_Instructions for the task_
Put the lines from the first one through the line containing "(x=377, y=9)" into a numbered list, leaving out blank lines.

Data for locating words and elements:
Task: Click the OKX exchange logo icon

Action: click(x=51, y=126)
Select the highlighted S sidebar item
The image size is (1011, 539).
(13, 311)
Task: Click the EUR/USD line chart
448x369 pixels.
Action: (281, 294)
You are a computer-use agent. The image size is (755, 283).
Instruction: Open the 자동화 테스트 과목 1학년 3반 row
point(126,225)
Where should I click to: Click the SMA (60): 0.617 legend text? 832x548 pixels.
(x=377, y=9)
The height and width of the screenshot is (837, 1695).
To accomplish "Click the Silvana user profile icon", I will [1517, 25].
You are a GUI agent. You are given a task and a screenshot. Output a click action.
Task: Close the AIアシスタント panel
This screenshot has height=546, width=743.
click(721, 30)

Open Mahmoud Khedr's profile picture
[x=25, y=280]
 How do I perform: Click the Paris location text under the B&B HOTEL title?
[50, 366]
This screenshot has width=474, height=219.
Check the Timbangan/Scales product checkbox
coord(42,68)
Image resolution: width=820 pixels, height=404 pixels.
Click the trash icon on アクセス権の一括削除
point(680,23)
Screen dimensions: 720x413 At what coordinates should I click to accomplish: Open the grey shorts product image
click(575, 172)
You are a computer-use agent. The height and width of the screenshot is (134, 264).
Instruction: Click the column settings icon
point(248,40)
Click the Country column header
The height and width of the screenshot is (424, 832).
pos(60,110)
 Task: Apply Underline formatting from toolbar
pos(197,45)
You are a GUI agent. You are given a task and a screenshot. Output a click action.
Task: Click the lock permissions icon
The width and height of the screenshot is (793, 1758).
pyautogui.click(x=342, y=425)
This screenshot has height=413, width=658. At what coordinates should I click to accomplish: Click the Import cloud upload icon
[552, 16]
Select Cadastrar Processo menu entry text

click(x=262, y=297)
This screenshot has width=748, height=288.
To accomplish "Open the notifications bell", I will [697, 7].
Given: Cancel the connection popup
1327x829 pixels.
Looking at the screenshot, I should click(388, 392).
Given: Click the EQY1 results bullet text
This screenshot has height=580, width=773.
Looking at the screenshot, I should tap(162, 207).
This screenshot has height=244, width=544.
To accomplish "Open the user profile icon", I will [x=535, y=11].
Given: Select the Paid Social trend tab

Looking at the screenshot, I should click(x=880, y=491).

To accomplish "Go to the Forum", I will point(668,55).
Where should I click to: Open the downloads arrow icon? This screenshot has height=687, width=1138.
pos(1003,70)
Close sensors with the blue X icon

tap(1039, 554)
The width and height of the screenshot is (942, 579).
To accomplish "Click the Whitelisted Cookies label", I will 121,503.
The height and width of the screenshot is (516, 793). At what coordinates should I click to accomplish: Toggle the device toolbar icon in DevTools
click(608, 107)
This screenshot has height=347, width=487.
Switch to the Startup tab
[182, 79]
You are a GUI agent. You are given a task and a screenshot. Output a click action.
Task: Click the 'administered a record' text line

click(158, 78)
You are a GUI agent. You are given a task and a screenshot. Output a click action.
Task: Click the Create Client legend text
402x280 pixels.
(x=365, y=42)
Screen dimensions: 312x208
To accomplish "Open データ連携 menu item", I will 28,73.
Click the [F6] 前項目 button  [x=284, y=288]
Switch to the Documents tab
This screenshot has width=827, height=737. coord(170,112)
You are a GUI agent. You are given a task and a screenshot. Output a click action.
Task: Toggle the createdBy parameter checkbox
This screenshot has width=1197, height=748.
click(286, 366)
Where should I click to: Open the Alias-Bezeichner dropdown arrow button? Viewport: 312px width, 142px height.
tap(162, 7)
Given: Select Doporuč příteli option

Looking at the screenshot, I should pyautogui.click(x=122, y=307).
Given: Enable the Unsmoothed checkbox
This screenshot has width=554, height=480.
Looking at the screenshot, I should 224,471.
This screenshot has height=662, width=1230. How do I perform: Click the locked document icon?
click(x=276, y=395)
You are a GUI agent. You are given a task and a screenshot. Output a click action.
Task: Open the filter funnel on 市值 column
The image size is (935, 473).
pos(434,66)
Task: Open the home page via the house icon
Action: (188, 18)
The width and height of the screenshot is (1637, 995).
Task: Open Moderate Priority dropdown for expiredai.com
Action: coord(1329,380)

_The reply_
1. Task: Click the OKX exchange logo icon
2. Action: click(x=51, y=126)
3. Select the highlighted S sidebar item
4. The image size is (1011, 539).
5. (13, 311)
6. Task: Click the EUR/USD line chart
7. 448x369 pixels.
8. Action: (281, 294)
9. You are a computer-use agent. The image size is (755, 283).
10. Instruction: Open the 자동화 테스트 과목 1학년 3반 row
11. point(126,225)
12. Where should I click to: Click the SMA (60): 0.617 legend text? 832x548 pixels.
13. (x=377, y=9)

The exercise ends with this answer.